Mark Joseph Stern is an a**hole

Lawyers and the media have an uneasy relationship.  Each uses the other, and, when they do, the results are frequently not pretty.  Case in point, the recent United States Supreme Court argument in the case of Birchfield v. North Dakota.

Birchfield examined just how far police can go in a warrantless search of drunk drivers.  The arguments themselves are far beyond my areas of expertise, delving into criminal law and the Fourth Amendment, but the basics of appellate advocacy are right up in my wheelhouse.  And at least one of the accounts of the argument of this case really made my hair stand on end.

Mark Joseph Stern is a writer for Slate.com, and he is an asshole.  Because Mark Joseph Stern is a writer about law who, apparently, hates lawyers.  Or, at least, he hates lawyers who advocate positions he doesn’t like.  He doesn’t write news; he writes opinion pieces that are dressed up as news.  Just peruse his article about the oral argument in Birchfield and observe the smug, self-righteous tone of one who has never appeared in front of a court of any kind but feels free to belittle the performance of lawyers appearing before the highest court in the land.  I don’t excuse lawyers for being unprepared, especially when arguing issues of Constitutional importance, but Mr. Stern’s smirking article would make you think that the lawyers in this case were no more than the Keystone Cops in wingtips.

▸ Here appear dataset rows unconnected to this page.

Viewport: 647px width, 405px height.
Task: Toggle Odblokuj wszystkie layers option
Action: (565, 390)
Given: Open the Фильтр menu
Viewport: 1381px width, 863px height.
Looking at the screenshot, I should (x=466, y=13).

Let me tell you, folks, unless you’ve had a whole bunch of judges firing questions at you on technical legal issues when you’ve got a scant twenty minutes or so to make your client’s entire case, you’re not in any position to judge anyone else’s performance under the same circumstances.  As Mr. Stern reports them, the reactions of the Supreme Court justices were shameful.  But, given that the report comes from Mr. Stern, I’m pretty skeptical.  It appears the lawyers in this case may have been less than prepared for the full battery of Supreme Court questioning, but I doubt their performance was as bad as what Mr. Stern suggests. (I haven’t seen anyone else take them to task as fully as Mr. Stern, even though his quotes from the argument are accurate. It’s his sidebar comments that are disturbing.  Laughter in the course of argument does not indicate derision.)  More likely, Mr. Stern is just after the click-bait.  (And, yes, I realize I’m playing into his hands by posting links to his work, but charlatans like Mr. Stern can be exposed only by the honest review of their work.  News is news.  Opinion is opinion.)

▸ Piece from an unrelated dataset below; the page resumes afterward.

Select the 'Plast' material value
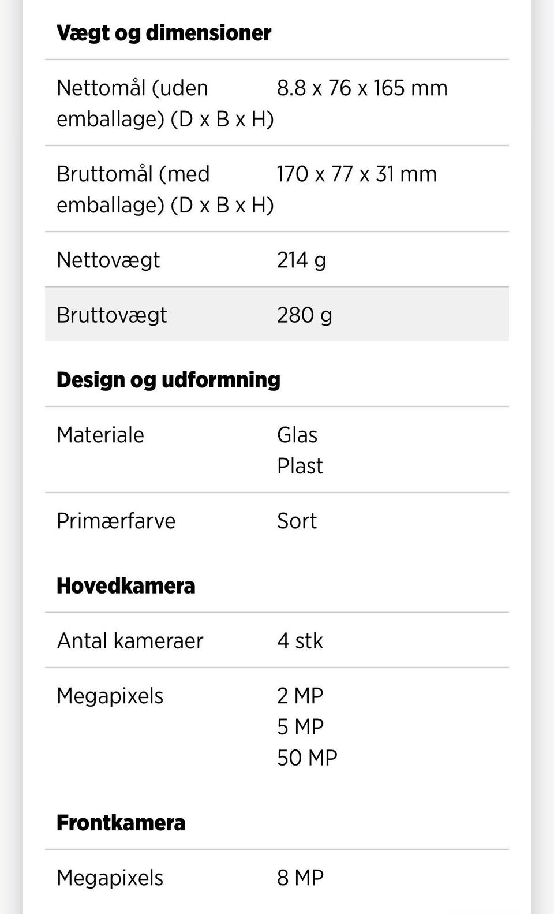This screenshot has height=914, width=554. pos(300,466)
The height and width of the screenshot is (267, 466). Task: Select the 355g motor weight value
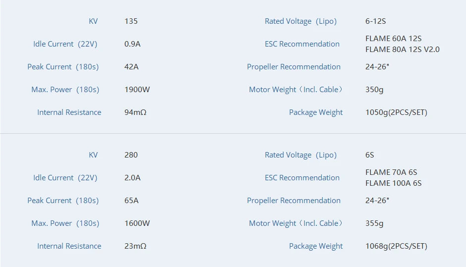point(374,223)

Recordings of the oral argument are available online. and I’d encourage anyone with an interest to check them out. The questioning from the court is sharp, but it simply does not reflect the sort of bumbling presentation Stern suggests.  (Interestingly, the summarizing of Ms. Keena’s autobiography to which Stern mockingly refers is less than 20 seconds long.) Any lawyer who has argued in front of a high court will recognize it. Issues do not reach the highest court in the land if they are clean cut. That’s the whole point.  Advocates are expected to advocate a position, and it does not mean that the position is always a winner.  Moreover, it does not mean they deserve to be insulted for advocating a losing position.